ASSIGNED TASK:
The answer must be every line of the records in which the string "agent" appears.

DATA SECTION:

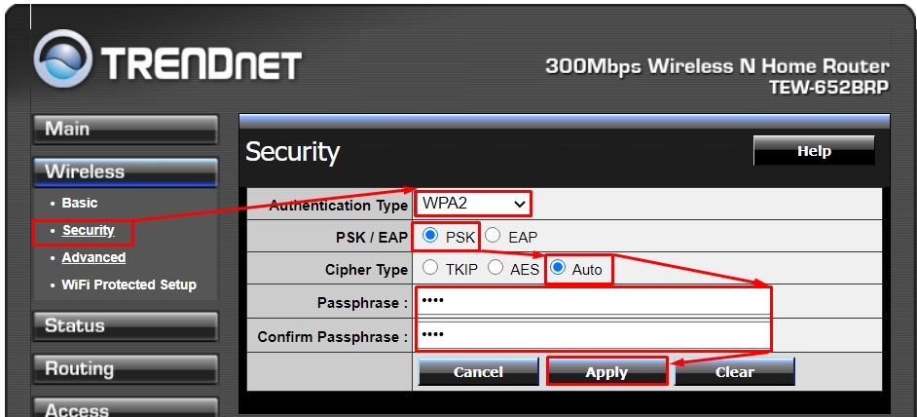Choose TKIP cipher type
This screenshot has width=917, height=417.
431,268
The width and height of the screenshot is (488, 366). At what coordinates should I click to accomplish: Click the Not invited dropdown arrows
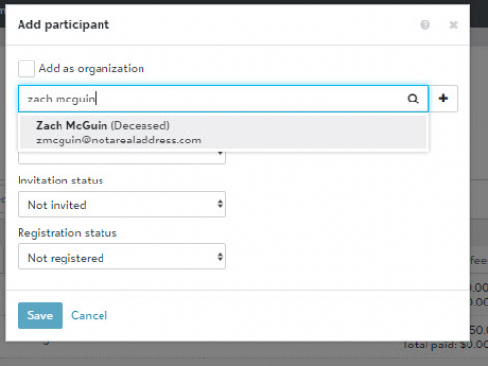pos(220,204)
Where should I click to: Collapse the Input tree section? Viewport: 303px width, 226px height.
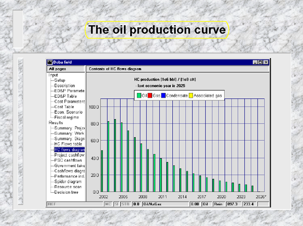53,75
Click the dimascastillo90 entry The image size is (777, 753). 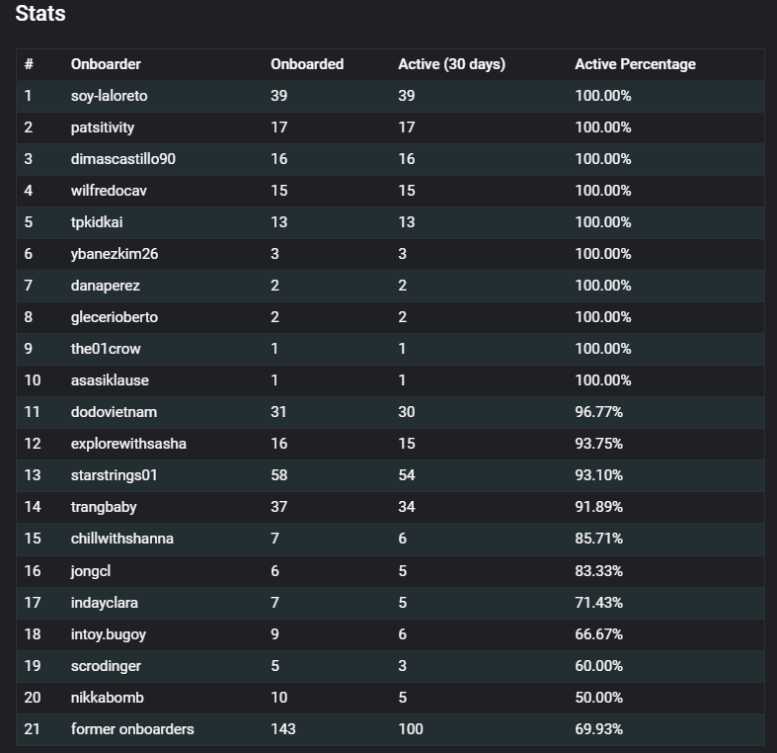122,159
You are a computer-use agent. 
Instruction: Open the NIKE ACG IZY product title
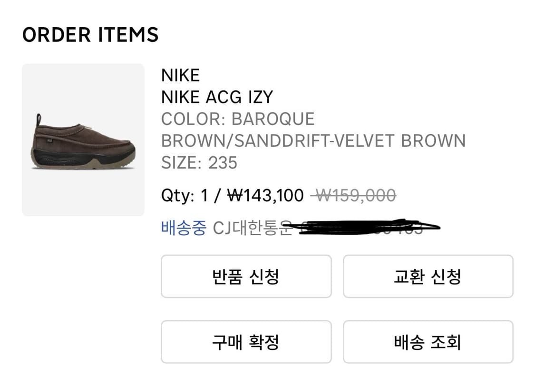(217, 97)
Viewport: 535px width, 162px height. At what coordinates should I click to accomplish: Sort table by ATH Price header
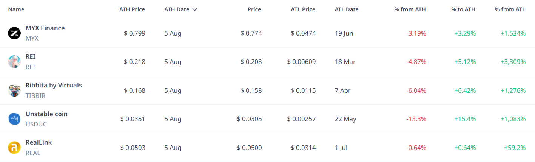coord(132,9)
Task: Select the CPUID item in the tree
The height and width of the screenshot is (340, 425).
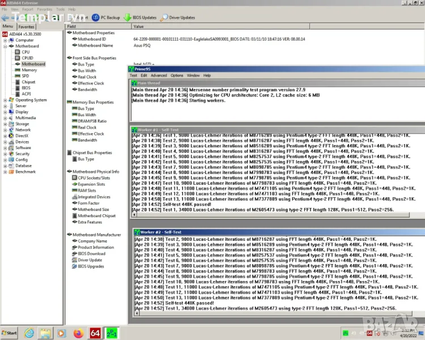Action: (x=27, y=58)
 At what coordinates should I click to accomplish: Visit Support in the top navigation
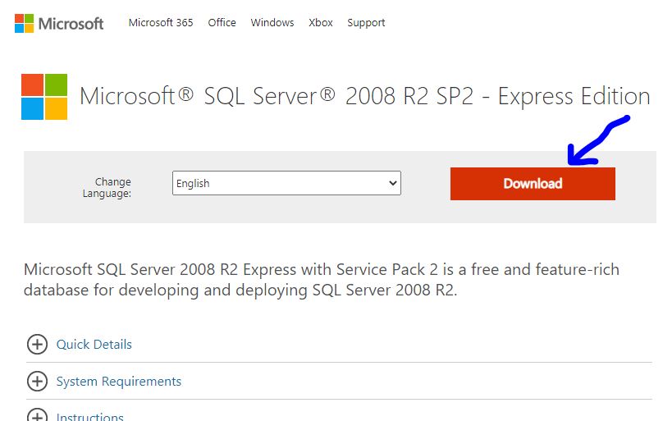366,23
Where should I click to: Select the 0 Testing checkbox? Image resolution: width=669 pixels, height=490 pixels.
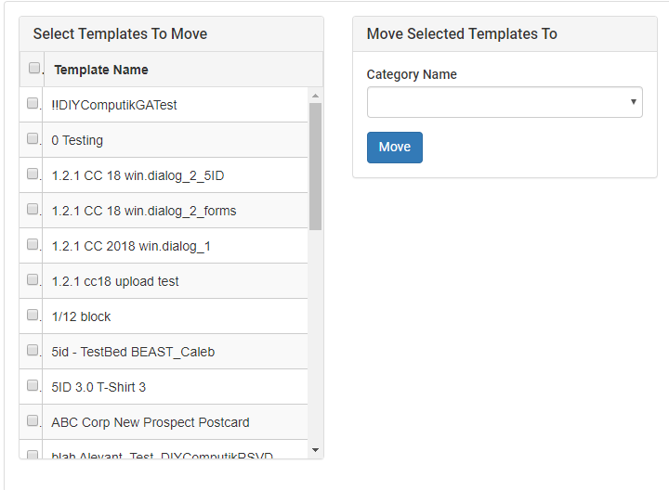pos(33,138)
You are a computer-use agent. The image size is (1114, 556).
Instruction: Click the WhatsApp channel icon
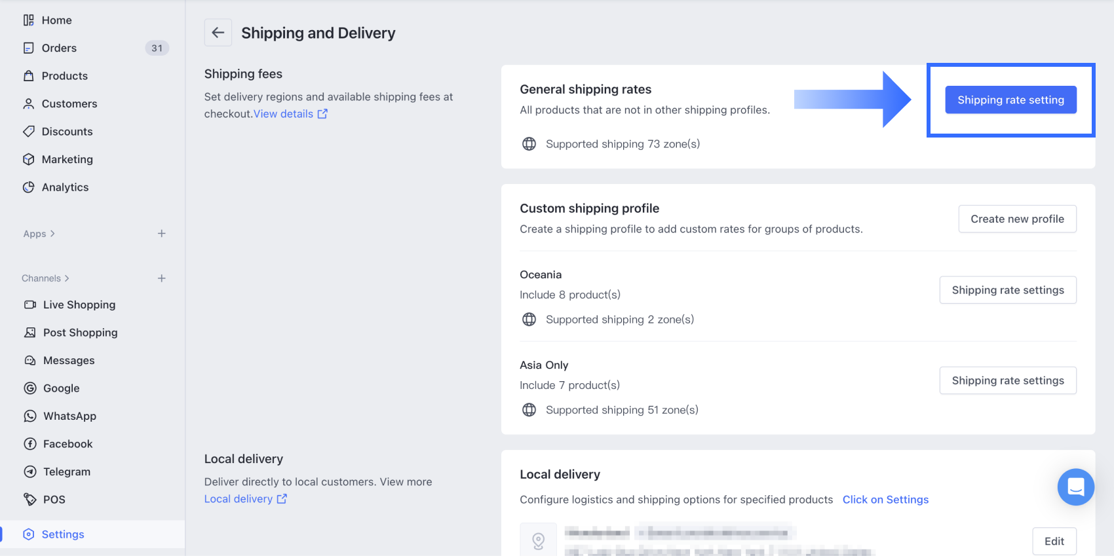click(x=30, y=416)
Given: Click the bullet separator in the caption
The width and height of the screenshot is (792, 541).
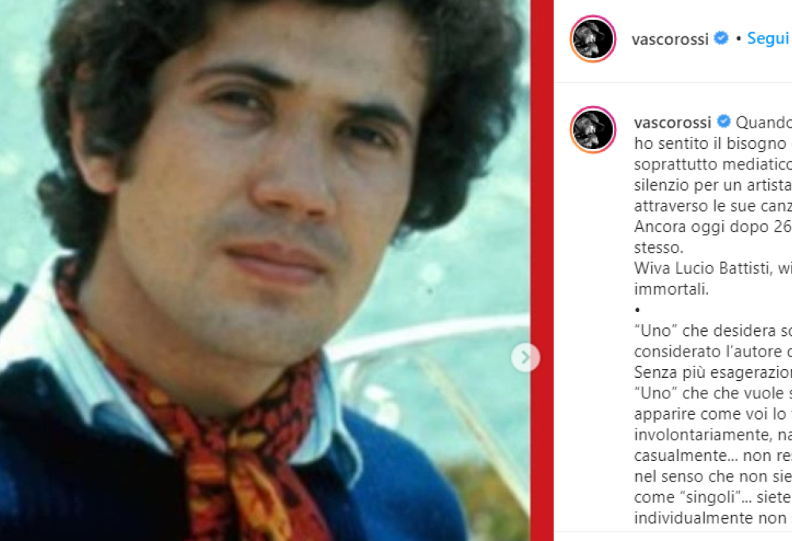Looking at the screenshot, I should point(638,310).
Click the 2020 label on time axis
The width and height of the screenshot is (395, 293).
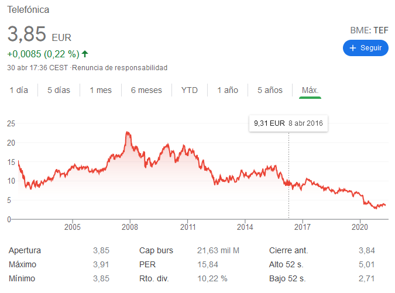(x=360, y=227)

TASK OUTPUT:
You are a computer-use agent. 
You are a computer-use agent. The image size is (1114, 556).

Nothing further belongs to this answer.